VISITOR’S VOICE
Interview with CSEAS Visitng Scholars
Visitor’s Voice is a series of interviews to showcase our fellows while they stay with us at CSEAS
VISITOR’S VOICE
July 2025
Old Media Matters: New Approaches to Asian Studies
Interview with Sandeep Ray
University of Nottingham Malaysia
CSEAS Visiting Research Scholar: June to September 2025

PROFILE
Sandeep is a historian, writer, and filmmaker. His works explore the intersection of media and Southeast Asian history, with a current emphasis on the late colonial period.
About Research
— What are the most surprising or exciting findings you have uncovered so far?

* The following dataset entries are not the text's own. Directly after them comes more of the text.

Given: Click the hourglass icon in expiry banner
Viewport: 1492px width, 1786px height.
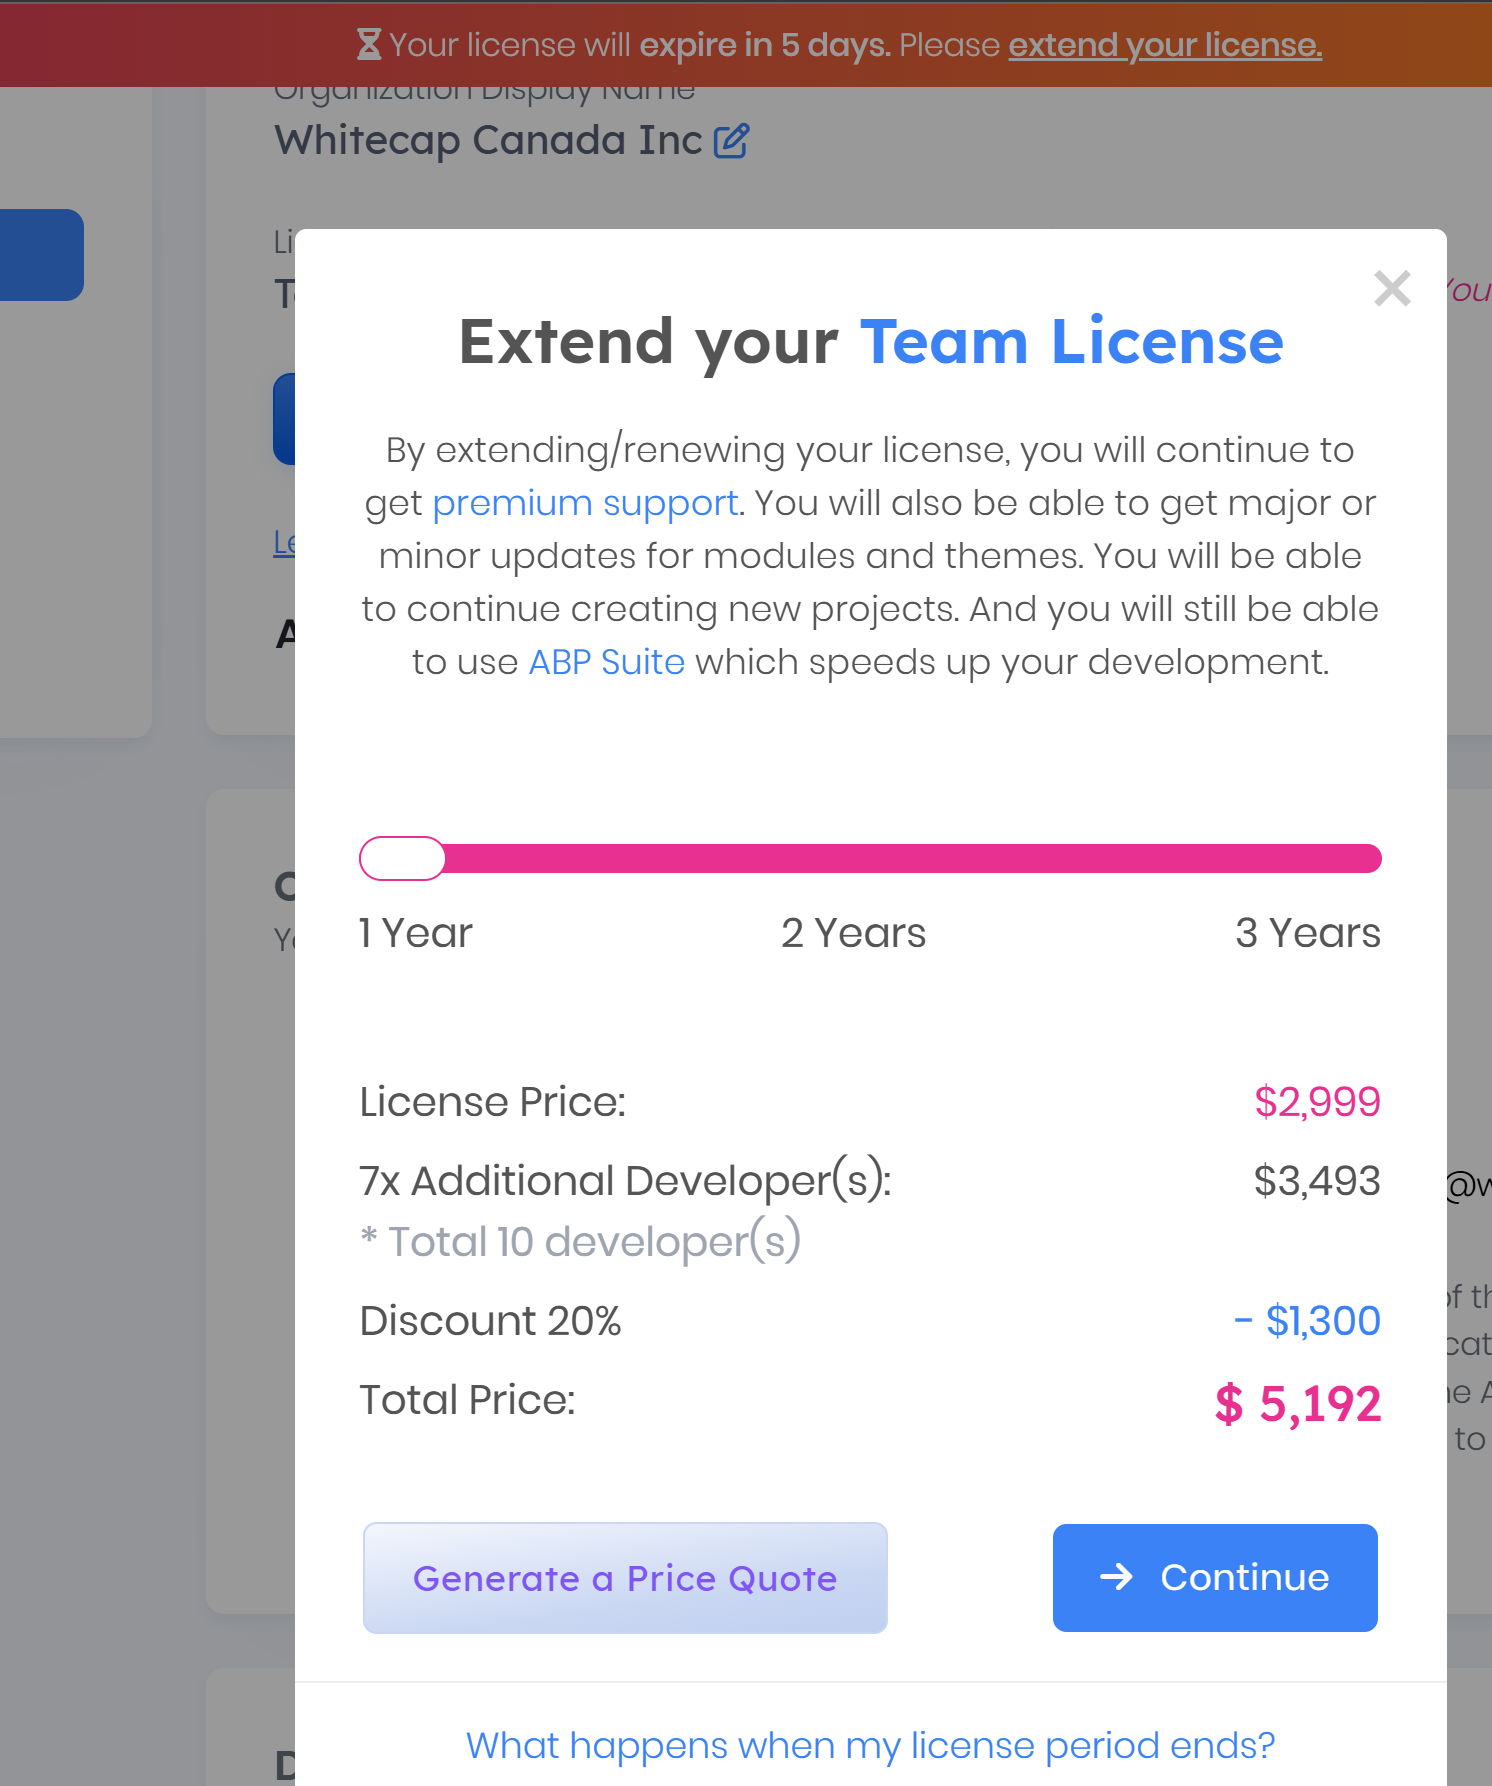Looking at the screenshot, I should 369,45.
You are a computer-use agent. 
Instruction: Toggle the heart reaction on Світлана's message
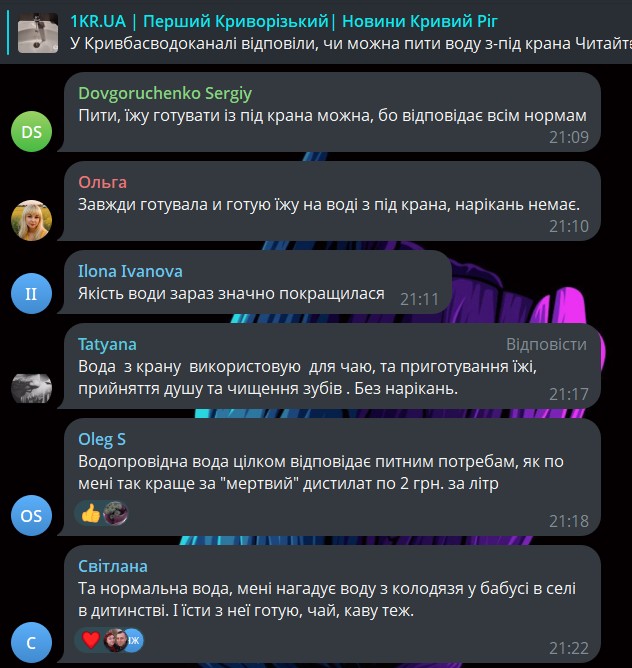click(91, 640)
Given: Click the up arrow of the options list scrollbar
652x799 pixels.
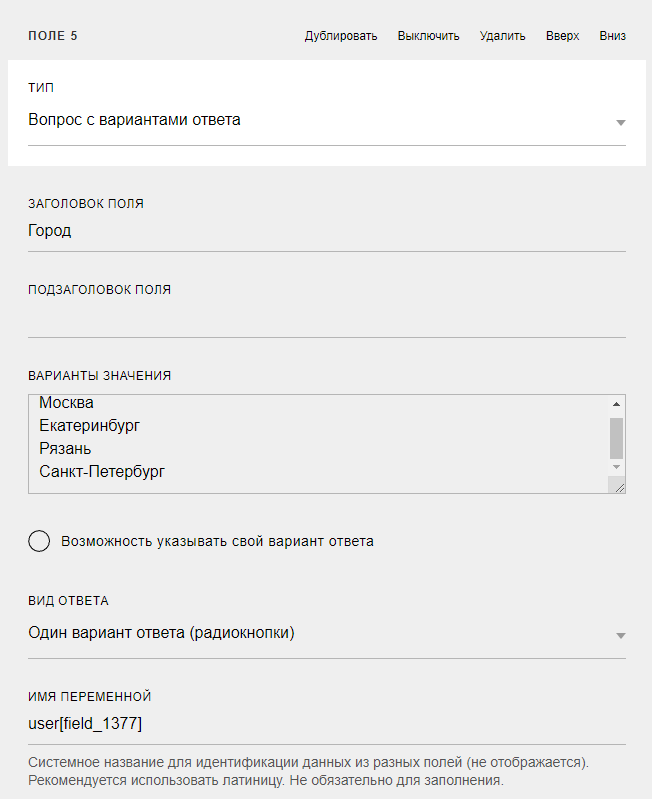Looking at the screenshot, I should 616,404.
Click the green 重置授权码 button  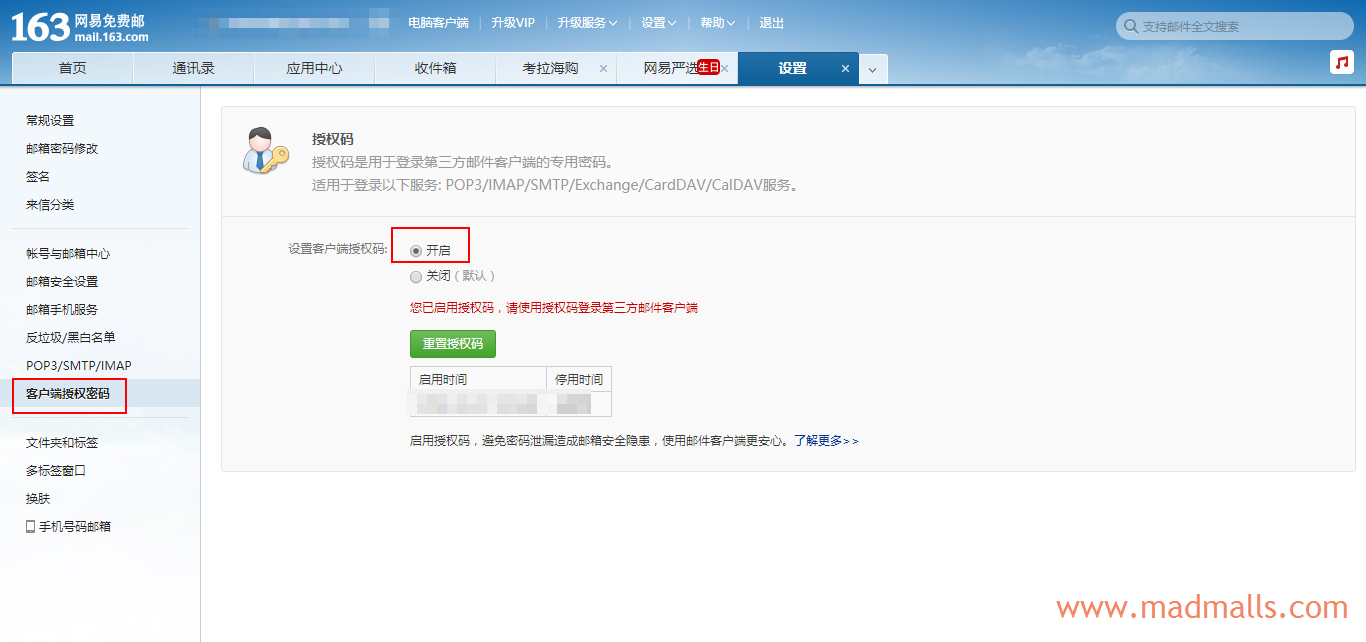tap(452, 344)
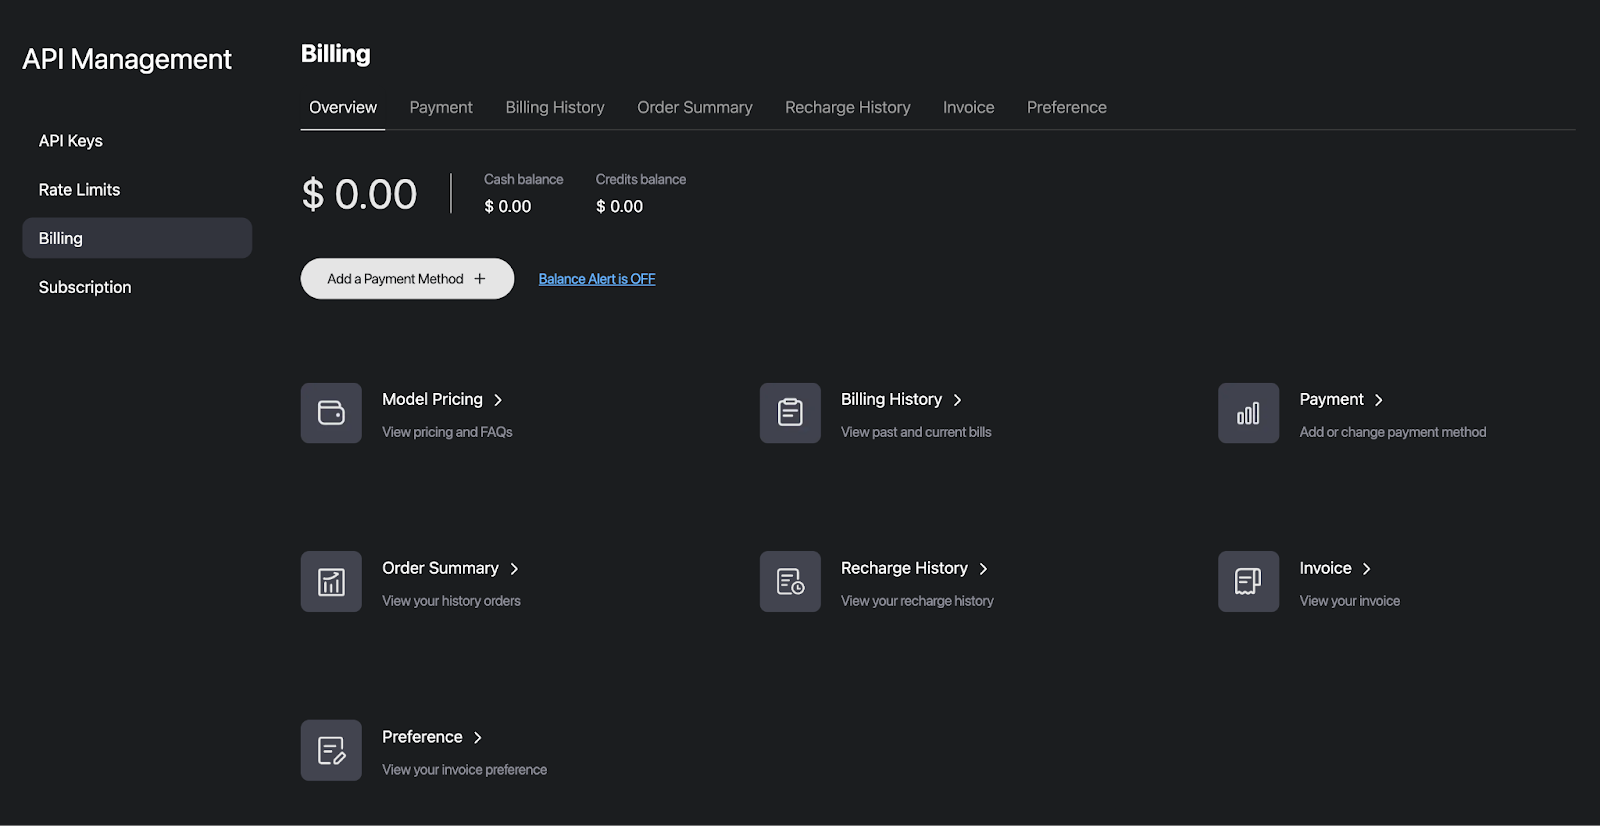Select Subscription in the sidebar
Image resolution: width=1600 pixels, height=826 pixels.
pyautogui.click(x=85, y=288)
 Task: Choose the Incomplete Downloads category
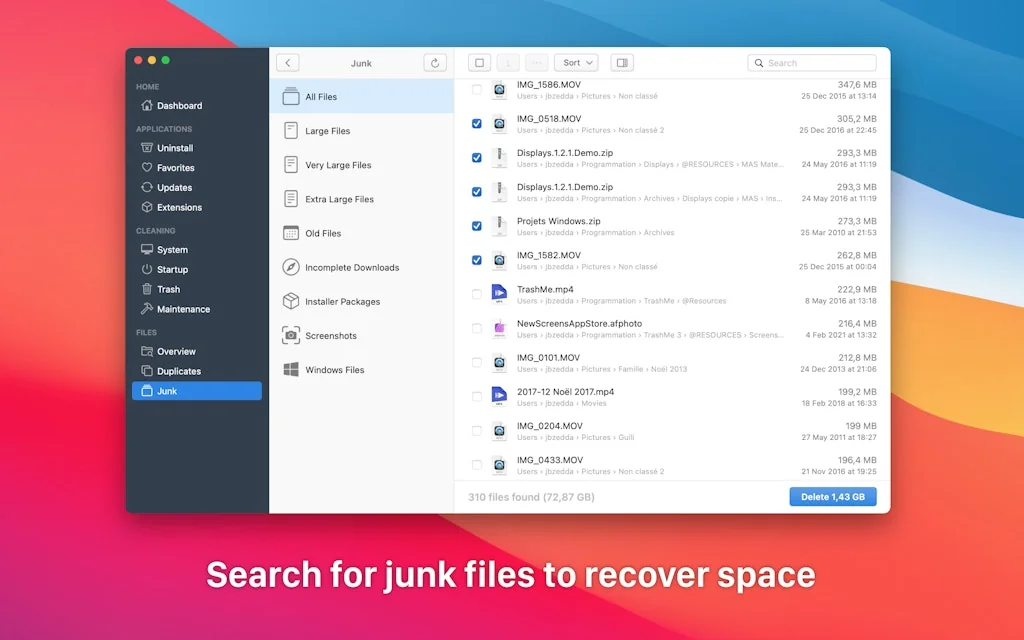351,268
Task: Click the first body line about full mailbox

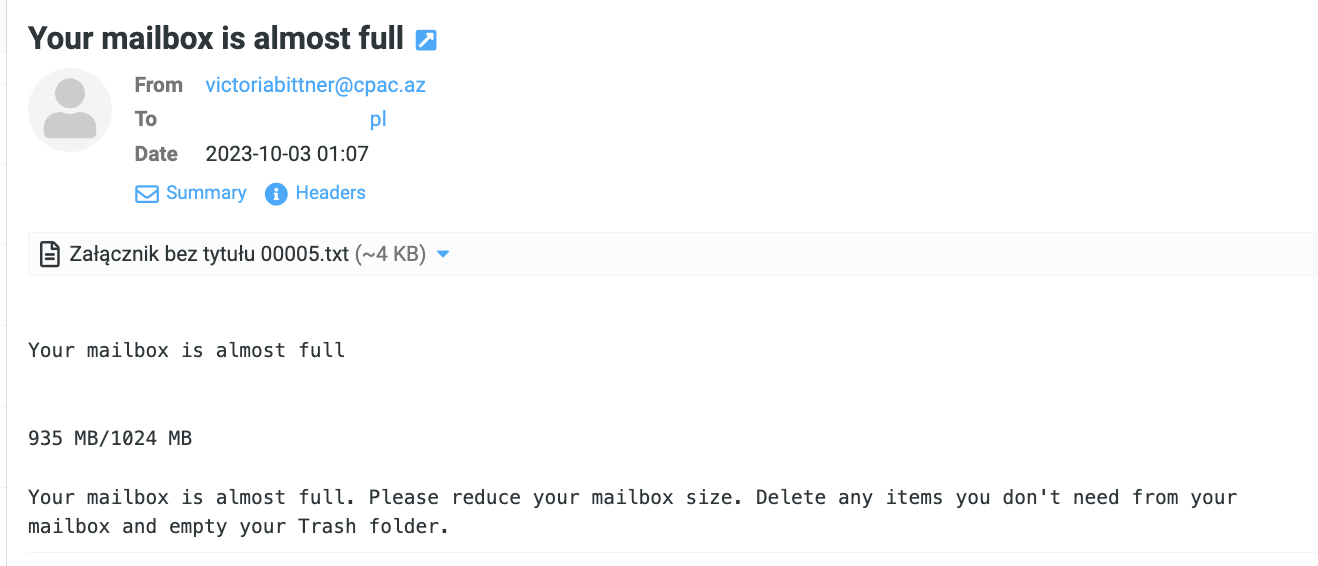Action: pos(187,350)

When I began my academic studies to be a historian, I found that film records of the early twentieth century tended to be relegated to the “slow lane” of historical inquiry. This was in part due to a long-standing preference for text-based primary sources. While the ‘pictorial turn’ of the humanities in the 1990s led to a closer interrogation of paintings and photographs, even decades later, few historians, especially in Southeast Asian Studies, considered non-fiction film as viable material. Yet, when I started to scour visual records at various archives, I found a vast reservoir of untapped sources that held the promise of expanding our understanding of the past. I was hooked from then on. Taking advantage of my early-career experience with film archives, I located newsreels, travelogues, and propaganda films to assess and critique the exhaustive colonial propaganda produced in the Netherlands East Indies. This was the subject of my monograph Celluloid Colony (NUS, 2021). In more recent years, I have been amazed by the holdings in the archives of the Imperial War Museum (UK) and Beeld en Geluid (Netherlands), which capture, albeit in disturbing coverage at times, much of the post-war/pre-independence era in Southeast Asia. Did you know that executions were filmed in Singapore but not in Nuremberg or Tokyo? I only discovered this a few months ago. These relatively untapped resources keep me going. After arriving in Kyoto last month, I learned that Professor Yamamoto and his colleagues had published a series of working papers on the haunting paintings that artist Akira Noda created while a Japanese Surrendered Personnel (JSP) in Endau, Malaya, after the war. I would never have known about this had I not come to CSEAS.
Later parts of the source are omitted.